Article III: Context Window Sovereignty

The Law of State

Infinite context is a provider marketing feature, not an architectural permission. Unchecked context growth is the primary mechanism by which agentic workflows bankrupt startups.

Section 1: State Over History

Agentic workflows are forbidden from blindly appending raw tool-call outputs to the context window.

Each agent turn does not need the full transcript of everything that ever happened. It needs the current state of the task. Appending raw API responses, full web page scrapes, or complete file contents to context is state pollution.

Enforcement:

  • Tool outputs pass through a truncation or summarization gate before entering context
  • Context size is monitored per turn; turns that grow context by more than a defined threshold trigger review alerts
  • "Send everything" retrieval strategies require explicit budget allocation

Section 2: The Compression Requirement

Before passing context to the next loop iteration, the system must compress raw API responses into strict state summaries.

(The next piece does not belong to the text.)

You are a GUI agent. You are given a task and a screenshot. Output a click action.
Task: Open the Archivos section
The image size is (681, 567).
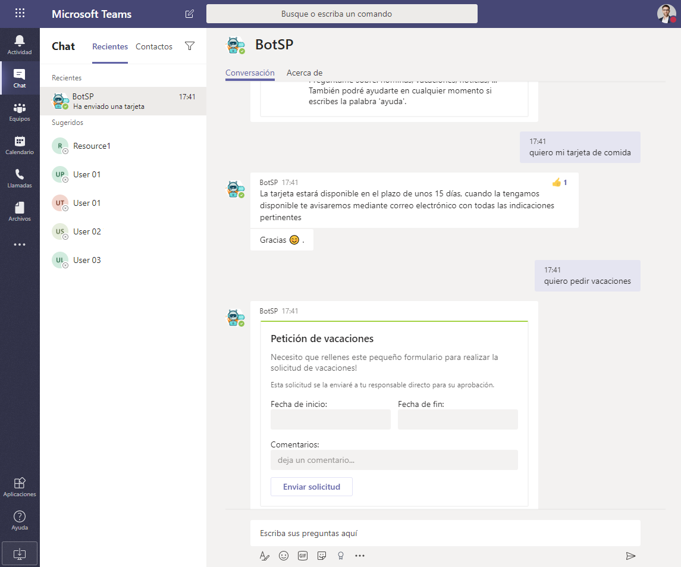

Compression is not optional summarization — it is a mandatory pipeline stage. The summary must preserve task-relevant facts while discarding verbatim reproduction of source material.

A valid state summary:

Research complete. Found 3 relevant sources.
Key finding: API pricing changed March 2025, cache tokens now 50% off.
Next action: Draft comparison table.
Tokens used this session: 12,400 / 50,000 budget.

An invalid context append:

[Full 8,000-token web page content pasted here]
[Full JSON response from previous tool call]
[Complete conversation history from turn 1]

Section 3: The Separation of Memory

Working memory (what the model needs now) must be strictly isolated from episodic memory (the database logs of what happened).

Memory TypeStorageContext Window
Working memoryIn-context, compressed stateYes — strictly budgeted
Episodic memoryDatabase, vector store, event logNo — retrieved selectively

Conflating the two — dumping database logs into context because "the model might need it" — is how 500-token tasks become 50,000-token tasks. Episodic memory is queried, not injected.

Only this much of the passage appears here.